I was a medium format film camera user for most of my film days. I bought my first medium format film camera around 1980, a Koni Rapid Omega 100 with 3 lenses. It was primarily a press and wedding photographer's camera but it wetted my appetite for those big, lusciously smooth gradations I found in my negatives when I developed my film. Thirty-five millimeter film could not even come close to the beauty of a medium format negative or slide, in my view. I don't care how slow the 35mm film, enlargements couldn't come close to equally what a medium format camera, even an inexpensive one, could give you. Size does matter in this case. Loving medium format I quickly moved onto a Mamiya C330F with three lenses and, for about 25 years, used a Pentax 6X7. So, I have an interest in the new Fuji. By the way, still have the Pentax and lenses...
Will I buy one? No. Not even close. I am very happy with my Fuji X-T2 and my new Olympus E-M1 Mark II. Both are superb cameras, much smaller, lighter, less expensive and produce very high quality images. Image quality is not nearly affected as much with digital photography as it was with film. It is a factor of analog versus digital. Both have a finite size, but film was saddled also with a finite amount of emulsion, coated with silver halide particles, thereby creating a limited light gathering ability as well as resultant grain. It was what it was, unlike digital, where you have tools to manipulate your digital file and improve it afterwards.
The one criticism I noticed, or maybe more properly question, that Fuji received was "why would you develop a medium format camera and only lenses with no leaf shutter? Isn't Fuji artificially restricting versatility? Typically, Hasselblad and others have lenses that use shutters between the lens elements instead of in the camera body (Hasselblad did make lenses without leaf shutters as well for certain bodies they produced). That way, they can sync with flash at all speeds. I've been thinking about this and, in my reading, saw some hints as to why. Those hints give us a bit of an understanding as to the direction Fuji is moving in the future, I suspect with all of there top-tier cameras.
Here is my speculation. Fuji developed conventional lenses because first, it keeps theirs and customer's costs down. The cost of entry in the world of medium format is typically very high. The cost of the Fuji lenses is significantly lower than the competition's cameras and lenses that have to have leaf shutters as the competition's camera bodies themselves have no shutter. Second, by using adapters (already many companies are producing adapters to use with a variety of differently branded medium format and 35mm lenses), the opportunity exists to use a wide variety of lenses, many already owned by photographers, on the new Fuji GFX, with very little additional personal cost. That just may push some tentative buyers over the edge since they can get into the system potentially using some already owned lenses. Again, lowers the entry cost to the potential consumer. That also takes the pressure off Fuji for having a plethora of lenses available right at launch. Third, the criticism comes in the way of not being able to sync non-leaf shutter lenses at all shutter speeds. I will tell you that Fuji engineers are working on a global shutter. A global shutter will allow the cameras and lenses to sync at any speed as well as provide other significant benefits.
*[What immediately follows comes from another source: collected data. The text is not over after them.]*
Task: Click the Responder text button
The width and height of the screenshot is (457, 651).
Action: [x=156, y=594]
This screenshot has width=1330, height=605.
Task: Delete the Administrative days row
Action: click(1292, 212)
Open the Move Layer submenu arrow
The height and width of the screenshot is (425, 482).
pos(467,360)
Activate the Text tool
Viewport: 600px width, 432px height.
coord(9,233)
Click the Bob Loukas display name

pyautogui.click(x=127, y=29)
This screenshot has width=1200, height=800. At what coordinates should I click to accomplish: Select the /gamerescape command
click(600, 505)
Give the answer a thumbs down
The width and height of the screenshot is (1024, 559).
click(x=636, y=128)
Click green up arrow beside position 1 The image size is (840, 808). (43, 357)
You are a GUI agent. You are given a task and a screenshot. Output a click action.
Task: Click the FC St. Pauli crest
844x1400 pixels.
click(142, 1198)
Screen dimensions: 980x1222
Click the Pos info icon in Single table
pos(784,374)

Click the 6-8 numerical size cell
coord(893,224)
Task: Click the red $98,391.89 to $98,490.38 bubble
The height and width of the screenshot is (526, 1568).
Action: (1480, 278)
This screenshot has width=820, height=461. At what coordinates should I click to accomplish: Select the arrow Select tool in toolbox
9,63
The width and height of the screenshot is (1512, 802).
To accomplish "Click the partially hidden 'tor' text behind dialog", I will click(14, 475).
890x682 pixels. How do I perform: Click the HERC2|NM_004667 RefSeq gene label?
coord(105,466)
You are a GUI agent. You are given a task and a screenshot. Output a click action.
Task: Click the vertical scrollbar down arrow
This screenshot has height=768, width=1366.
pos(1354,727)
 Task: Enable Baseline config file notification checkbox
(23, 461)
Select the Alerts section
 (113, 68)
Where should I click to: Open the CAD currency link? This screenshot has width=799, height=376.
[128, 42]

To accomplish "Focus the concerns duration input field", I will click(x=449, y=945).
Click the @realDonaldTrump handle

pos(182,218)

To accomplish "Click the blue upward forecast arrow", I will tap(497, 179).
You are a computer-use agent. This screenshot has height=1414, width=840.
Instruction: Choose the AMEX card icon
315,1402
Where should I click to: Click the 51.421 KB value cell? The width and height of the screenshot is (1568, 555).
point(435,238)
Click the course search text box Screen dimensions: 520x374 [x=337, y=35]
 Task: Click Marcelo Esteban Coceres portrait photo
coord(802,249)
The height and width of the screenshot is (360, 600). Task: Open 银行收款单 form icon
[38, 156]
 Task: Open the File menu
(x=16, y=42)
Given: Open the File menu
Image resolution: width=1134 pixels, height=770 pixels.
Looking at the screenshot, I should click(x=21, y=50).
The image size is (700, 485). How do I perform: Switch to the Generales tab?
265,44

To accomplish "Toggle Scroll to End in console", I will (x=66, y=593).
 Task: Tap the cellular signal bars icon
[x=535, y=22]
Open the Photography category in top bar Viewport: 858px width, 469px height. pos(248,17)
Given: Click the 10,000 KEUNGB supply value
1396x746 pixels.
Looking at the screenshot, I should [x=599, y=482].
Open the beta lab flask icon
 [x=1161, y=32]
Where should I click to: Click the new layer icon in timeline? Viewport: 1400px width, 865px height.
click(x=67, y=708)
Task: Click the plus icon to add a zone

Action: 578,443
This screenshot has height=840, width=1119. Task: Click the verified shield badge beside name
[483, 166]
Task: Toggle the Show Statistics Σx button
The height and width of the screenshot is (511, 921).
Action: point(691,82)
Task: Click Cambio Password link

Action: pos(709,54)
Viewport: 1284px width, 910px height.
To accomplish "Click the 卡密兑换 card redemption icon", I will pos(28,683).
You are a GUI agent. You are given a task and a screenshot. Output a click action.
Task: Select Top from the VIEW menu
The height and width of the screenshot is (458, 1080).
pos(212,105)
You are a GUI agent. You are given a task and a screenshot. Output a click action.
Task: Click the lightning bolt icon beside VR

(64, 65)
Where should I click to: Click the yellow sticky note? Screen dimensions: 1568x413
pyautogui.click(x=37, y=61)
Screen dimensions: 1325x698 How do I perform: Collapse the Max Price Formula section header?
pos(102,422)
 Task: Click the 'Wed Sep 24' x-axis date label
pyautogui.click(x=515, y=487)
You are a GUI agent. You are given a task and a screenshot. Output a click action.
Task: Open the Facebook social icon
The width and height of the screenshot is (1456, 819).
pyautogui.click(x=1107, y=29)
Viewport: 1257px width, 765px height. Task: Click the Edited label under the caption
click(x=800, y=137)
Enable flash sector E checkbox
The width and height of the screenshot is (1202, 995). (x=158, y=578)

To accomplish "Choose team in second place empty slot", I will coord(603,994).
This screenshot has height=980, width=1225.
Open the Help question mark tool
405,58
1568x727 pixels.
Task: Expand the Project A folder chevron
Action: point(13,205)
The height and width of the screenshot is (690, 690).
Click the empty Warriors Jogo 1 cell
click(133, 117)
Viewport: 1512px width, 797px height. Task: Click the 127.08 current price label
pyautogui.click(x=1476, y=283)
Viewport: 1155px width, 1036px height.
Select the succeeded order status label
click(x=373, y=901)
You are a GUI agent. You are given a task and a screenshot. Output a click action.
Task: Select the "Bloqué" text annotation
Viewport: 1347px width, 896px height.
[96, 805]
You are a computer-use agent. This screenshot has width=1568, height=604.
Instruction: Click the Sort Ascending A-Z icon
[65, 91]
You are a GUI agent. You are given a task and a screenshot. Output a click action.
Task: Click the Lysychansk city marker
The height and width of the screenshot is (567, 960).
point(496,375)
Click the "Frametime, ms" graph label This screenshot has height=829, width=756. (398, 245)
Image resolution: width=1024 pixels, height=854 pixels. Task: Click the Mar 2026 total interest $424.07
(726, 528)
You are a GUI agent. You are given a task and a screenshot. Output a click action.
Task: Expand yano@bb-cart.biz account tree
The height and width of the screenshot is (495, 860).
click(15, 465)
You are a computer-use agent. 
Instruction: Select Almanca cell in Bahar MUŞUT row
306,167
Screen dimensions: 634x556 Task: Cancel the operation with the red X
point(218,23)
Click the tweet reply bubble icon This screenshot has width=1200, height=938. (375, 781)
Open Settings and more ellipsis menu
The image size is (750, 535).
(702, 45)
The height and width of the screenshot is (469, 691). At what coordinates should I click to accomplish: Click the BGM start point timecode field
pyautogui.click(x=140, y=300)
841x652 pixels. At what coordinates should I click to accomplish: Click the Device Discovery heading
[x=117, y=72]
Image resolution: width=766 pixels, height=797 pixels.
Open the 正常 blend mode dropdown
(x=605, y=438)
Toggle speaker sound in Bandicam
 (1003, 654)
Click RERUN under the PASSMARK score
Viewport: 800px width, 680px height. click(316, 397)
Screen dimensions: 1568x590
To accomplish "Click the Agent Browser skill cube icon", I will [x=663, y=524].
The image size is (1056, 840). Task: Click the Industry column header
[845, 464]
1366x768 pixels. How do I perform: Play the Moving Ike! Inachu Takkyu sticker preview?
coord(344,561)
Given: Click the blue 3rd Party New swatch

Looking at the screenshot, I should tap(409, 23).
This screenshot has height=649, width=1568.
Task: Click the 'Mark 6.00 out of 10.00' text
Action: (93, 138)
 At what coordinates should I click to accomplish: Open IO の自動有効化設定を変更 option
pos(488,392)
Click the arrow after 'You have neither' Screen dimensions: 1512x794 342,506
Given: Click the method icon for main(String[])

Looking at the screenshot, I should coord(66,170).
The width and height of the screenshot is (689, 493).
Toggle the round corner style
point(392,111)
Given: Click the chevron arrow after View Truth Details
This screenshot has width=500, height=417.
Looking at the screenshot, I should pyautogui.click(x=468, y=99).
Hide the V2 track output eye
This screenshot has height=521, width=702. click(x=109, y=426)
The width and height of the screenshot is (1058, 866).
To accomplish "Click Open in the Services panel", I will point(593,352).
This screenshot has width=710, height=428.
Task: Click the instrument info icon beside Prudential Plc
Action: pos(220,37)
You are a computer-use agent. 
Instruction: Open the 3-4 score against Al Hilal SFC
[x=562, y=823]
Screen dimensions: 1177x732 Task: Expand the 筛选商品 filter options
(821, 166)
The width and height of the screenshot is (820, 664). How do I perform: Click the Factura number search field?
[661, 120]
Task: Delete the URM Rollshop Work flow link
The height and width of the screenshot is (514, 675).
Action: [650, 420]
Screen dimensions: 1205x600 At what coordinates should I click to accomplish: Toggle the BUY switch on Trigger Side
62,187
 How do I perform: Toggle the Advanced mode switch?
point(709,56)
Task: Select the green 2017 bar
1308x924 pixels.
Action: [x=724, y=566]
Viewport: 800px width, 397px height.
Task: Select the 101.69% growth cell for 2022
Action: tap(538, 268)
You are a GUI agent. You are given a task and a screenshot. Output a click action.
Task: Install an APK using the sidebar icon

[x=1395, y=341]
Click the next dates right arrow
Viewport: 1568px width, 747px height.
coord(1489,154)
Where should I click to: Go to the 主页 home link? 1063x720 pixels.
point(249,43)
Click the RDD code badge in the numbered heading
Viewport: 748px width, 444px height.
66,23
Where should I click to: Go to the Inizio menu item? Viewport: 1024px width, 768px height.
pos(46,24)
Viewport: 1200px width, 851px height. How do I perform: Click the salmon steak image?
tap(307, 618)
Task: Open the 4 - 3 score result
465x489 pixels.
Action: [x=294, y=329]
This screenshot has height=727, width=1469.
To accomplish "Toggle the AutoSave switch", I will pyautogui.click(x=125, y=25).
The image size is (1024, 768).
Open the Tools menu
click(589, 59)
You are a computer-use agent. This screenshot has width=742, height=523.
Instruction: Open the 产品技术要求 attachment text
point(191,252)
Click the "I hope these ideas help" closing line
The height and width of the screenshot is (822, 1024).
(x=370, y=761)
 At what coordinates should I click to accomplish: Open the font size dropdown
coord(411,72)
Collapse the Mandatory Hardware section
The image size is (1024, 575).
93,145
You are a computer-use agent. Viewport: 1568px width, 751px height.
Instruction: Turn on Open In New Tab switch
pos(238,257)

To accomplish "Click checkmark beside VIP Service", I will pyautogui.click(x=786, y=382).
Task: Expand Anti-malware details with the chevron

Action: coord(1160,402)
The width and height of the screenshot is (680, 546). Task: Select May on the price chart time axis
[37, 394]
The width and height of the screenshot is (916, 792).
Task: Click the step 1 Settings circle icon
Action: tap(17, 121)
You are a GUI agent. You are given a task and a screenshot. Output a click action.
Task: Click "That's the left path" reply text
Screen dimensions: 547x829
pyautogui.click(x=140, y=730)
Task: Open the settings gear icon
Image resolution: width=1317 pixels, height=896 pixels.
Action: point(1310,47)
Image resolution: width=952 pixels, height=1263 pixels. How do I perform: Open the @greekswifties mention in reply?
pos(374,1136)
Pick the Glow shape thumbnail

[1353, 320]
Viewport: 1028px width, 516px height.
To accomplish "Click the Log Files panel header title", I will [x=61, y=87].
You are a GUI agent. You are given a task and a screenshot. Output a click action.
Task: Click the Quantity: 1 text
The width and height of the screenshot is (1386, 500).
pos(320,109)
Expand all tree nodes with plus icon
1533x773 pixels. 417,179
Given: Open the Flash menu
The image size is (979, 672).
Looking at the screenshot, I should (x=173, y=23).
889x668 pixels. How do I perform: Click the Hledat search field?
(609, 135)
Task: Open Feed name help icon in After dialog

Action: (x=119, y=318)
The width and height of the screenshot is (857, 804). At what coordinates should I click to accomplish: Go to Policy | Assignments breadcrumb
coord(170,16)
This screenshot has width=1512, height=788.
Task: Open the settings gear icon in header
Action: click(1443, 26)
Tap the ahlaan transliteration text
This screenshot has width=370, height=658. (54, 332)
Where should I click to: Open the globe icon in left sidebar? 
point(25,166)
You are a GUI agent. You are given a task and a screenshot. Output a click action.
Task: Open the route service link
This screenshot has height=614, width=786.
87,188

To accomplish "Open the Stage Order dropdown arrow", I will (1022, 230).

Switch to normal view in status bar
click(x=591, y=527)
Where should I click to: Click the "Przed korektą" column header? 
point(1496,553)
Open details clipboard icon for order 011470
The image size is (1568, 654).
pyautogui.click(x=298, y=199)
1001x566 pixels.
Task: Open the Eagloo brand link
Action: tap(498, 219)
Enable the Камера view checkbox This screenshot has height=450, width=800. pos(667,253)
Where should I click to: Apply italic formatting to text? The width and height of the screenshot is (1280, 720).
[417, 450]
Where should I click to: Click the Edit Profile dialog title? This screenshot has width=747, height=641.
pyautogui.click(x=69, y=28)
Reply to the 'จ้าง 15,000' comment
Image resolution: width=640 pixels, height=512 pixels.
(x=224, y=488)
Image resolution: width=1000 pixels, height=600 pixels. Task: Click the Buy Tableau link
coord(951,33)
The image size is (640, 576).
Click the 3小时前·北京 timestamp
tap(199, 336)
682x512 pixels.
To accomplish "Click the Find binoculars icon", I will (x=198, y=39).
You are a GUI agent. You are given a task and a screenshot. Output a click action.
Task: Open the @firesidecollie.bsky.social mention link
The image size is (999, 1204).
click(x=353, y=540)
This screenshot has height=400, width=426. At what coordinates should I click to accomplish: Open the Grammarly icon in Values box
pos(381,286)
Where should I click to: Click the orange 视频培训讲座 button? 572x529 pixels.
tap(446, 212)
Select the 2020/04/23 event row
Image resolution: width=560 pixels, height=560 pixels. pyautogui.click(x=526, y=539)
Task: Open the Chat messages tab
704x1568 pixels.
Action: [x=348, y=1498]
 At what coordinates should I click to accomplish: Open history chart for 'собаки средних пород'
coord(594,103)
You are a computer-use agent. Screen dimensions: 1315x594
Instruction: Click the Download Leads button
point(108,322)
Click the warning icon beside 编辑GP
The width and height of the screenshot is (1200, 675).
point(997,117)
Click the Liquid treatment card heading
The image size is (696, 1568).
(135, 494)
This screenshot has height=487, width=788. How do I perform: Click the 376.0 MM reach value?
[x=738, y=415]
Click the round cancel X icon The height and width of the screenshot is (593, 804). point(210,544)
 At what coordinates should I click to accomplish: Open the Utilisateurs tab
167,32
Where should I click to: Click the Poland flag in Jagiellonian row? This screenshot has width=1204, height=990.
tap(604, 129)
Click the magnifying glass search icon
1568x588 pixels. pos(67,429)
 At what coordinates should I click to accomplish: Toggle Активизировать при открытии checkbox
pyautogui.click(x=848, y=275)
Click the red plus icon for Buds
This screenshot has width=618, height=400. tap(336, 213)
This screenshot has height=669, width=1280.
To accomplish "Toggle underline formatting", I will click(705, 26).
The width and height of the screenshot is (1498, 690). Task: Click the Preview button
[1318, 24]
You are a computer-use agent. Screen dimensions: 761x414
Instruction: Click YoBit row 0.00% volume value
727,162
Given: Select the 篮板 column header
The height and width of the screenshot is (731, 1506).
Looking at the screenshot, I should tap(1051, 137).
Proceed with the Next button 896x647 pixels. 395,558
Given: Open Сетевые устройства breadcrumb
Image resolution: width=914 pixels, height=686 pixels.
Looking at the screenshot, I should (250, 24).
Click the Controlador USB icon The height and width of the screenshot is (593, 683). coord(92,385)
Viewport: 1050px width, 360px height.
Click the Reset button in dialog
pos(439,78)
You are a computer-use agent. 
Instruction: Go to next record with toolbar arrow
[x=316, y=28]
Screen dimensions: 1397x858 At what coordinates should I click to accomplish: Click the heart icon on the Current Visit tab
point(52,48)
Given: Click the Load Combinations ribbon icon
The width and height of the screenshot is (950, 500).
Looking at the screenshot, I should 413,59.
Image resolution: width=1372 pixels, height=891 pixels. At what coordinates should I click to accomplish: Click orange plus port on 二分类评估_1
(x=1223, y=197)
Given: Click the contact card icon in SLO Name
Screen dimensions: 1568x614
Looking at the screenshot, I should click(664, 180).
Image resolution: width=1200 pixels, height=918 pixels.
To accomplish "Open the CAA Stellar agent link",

What is a global shutter? It is a form of electronic shutter that works differently than the ones we have in our cameras today. Today's electronic shutters are a way of briefly turning on and off the sensor's ability to record a scene and make an exposure. The problem is that it does it by scanning the sensor from left to right/top to bottom. Hence, the famed "jello" effect of electronic shutters when photographing moving objects. The top left of the shutter records light a split second before the bottom right, therefore the image is distorted if it has moved during exposure. In effect, the top left of the subject is recorded at a different time before the bottom right so you don't get a true "snapshot" of the subject. A global shutter, when turned on, gathers light across all parts of the sensor simultaneously resulting in all light being recorded immediately, unlike that of a traditional electronic shutter.
I think the global shutter will be the next big breakthrough in mirrorless photography. Already Olympus gives us 60 frames per second on their Mark II's electronic shutter. Fuji 18 fps. That can double or triple, I believe, using a global shutter. Can you imagine?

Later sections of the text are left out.